Third Circuit Rules that Legislative Communications Not Covered by the TCPA

Ecommerce Innovation Alliance

November 3, 2025

Perrong v. Bradford: Legislative Communications Not Covered by the TCPA

A recent decision from the U.S. Court of Appeals for the Third Circuit in Perrong v. Bradford has gained attention from the business and policy community. The case was filed by Andrew  R. Perrong a TCPA plaintiff’s lawyer who, according to one court order, is “a habitual litigant with extensive familiarity with the TCPA” that has engaged in “gamesmanship of the lowest order,” Perrong v. DVD II Group, No. 23-361, 2023 WL 3229934 (E.D. Pa. May 3, 2023.).  Perrong has pursued this case in his own name, rather than on behalf of a client, as he has done in dozens of other cases filed in the United States District Court for the Eastern District of Pennsylvania.  

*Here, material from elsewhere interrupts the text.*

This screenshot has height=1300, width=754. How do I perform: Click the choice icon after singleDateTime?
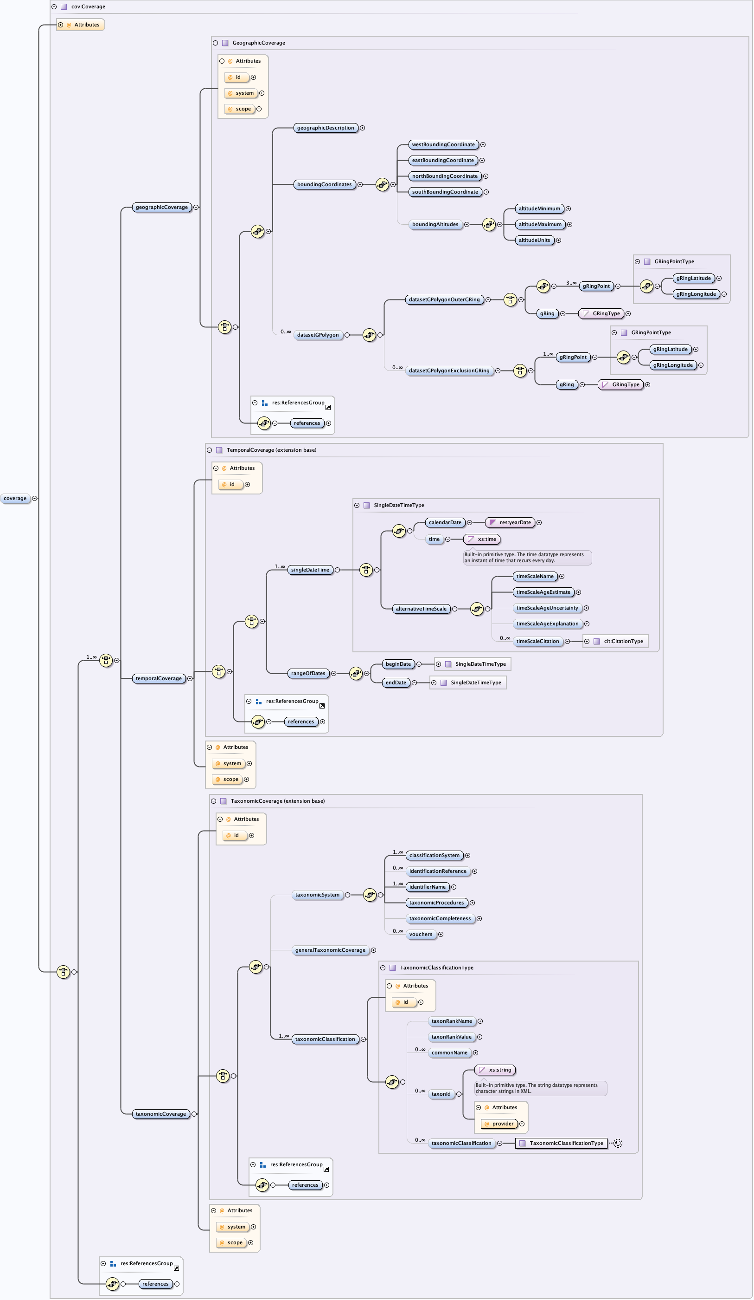pos(366,570)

The Bradford decision reverses a lower court decision holding that Perrong could pursue claims against Pennsylvania Rep. Matthew Bradford over automated, pre-recorded calls made to his cell phone about topics like government resources during the COVID-19 pandemic, employment opportunities, and a constituent document shredding event.  In reversing, the Third Circuit found that the Telephone Consumer Protection Act’s (TCPA) robocalling restriction does not apply to calls made by state legislators when they are exercising the “legitimate functions of their office for the public benefit”.  The court was “hesitant to impose liability on state legislators when they act” for the public good because communication on issues is considered a regular part of their official business.

Third Circuit’s Analysis

The Third Circuit addressed a “question of first impression: whether the Telephone Consumer Protection Act (‘TCPA’) prohibition on robocalls restricts state legislators from making automated and pre-recorded calls in connection to their legitimate government functions”.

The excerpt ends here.